Honeybees have become the first invertebrates to exhibit pessimism, a benchmark cognitive trait supposedly limited to "higher" animals.
If these honeybee blues are interpreted as they would be in dogs or horses or humans, then insects might have feelings.
Honeybee response "has more in common with that of vertebrates than previously thought," wrote Newcastle University researchers Melissa Bateson and Jeri Wright in their bee study, published on June in Current Biology. The findings "suggest that honeybees could be regarded as exhibiting emotions."
Bateson and Wright tested their bees with a type of experiment designed to show whether animals are, like humans, capable of experiencing cognitive states in which ambiguous information is interpreted in negative fashion.

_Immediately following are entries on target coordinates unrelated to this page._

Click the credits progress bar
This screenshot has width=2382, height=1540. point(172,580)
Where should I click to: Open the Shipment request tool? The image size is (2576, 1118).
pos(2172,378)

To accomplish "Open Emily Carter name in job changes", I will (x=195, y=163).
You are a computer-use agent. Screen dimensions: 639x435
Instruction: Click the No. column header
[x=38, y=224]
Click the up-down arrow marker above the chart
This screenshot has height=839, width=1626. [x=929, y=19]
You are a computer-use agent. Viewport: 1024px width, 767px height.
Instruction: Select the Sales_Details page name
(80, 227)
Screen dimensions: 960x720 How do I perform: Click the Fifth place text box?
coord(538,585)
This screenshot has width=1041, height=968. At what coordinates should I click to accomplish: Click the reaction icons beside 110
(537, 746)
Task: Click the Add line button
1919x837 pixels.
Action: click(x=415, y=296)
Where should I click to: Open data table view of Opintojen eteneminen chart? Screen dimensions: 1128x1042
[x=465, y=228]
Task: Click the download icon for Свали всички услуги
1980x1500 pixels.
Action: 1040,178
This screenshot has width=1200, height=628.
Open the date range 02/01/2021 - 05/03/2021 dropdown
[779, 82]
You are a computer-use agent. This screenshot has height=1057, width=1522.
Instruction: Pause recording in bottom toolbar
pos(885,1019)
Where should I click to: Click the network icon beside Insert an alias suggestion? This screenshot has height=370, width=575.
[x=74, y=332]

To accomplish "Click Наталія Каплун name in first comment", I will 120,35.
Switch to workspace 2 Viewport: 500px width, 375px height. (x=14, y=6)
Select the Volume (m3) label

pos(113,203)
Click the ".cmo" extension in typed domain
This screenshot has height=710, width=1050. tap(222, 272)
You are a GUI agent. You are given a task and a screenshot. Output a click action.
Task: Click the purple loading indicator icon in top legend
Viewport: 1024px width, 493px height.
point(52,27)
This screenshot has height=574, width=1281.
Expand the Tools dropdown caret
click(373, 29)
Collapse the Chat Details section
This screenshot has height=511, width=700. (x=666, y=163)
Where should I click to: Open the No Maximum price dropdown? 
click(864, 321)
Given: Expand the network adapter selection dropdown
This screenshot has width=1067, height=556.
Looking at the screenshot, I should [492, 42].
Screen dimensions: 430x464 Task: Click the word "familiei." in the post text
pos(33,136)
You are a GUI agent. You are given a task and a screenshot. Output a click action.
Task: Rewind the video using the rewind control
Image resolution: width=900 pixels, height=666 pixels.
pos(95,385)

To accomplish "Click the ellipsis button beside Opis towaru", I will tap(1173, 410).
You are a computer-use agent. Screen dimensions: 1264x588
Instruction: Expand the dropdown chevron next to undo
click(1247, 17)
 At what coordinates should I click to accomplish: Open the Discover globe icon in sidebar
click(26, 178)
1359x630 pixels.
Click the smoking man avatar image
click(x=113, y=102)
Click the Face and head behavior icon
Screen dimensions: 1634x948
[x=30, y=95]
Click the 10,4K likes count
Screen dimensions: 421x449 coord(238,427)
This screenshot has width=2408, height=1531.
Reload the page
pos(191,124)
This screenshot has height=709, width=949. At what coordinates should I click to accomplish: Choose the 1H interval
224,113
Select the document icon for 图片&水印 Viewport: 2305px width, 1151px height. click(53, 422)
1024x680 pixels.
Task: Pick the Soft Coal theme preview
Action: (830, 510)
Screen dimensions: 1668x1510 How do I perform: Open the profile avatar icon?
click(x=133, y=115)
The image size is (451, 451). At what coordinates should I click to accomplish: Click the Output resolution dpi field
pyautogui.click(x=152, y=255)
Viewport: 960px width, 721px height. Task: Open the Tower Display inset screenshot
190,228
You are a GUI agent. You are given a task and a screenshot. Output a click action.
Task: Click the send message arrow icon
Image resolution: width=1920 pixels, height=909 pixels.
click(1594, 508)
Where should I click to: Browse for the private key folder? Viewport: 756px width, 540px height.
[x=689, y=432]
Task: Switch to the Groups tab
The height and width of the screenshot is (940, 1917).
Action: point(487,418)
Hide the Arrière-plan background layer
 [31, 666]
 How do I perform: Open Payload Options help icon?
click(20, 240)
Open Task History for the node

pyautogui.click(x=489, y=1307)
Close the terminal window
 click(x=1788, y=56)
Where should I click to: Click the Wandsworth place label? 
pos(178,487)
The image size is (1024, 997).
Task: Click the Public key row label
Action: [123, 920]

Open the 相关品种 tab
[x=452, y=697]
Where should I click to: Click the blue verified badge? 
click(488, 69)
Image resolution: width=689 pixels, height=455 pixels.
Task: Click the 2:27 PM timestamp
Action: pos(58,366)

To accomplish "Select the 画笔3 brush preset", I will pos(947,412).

Of course, unlike unhappy people, animals can’t say that the glass is half-empty. Researchers must first train them to associate one stimulus — a sound, a shape, or for honeybees, a smell — with a positive reward, and a second with a punishment.
Then, by prompting the animals with a third, in-between stimulus, it’s possible to assess their outlook. Like a depressed person seeing hostility in a neutral gaze, pessimistic animals tend to treat that uncertain stimulus like a punishment.
Such tests might seem simplistic compared to the richness of human emotion, but they’re the most objective available tool for comparing cognition across species. And pessimism is no mean feat: It’s a form of cognitive bias, considered in humans to be an aspect of emotion. You can’t be pessimistic if you don’t have an inner life.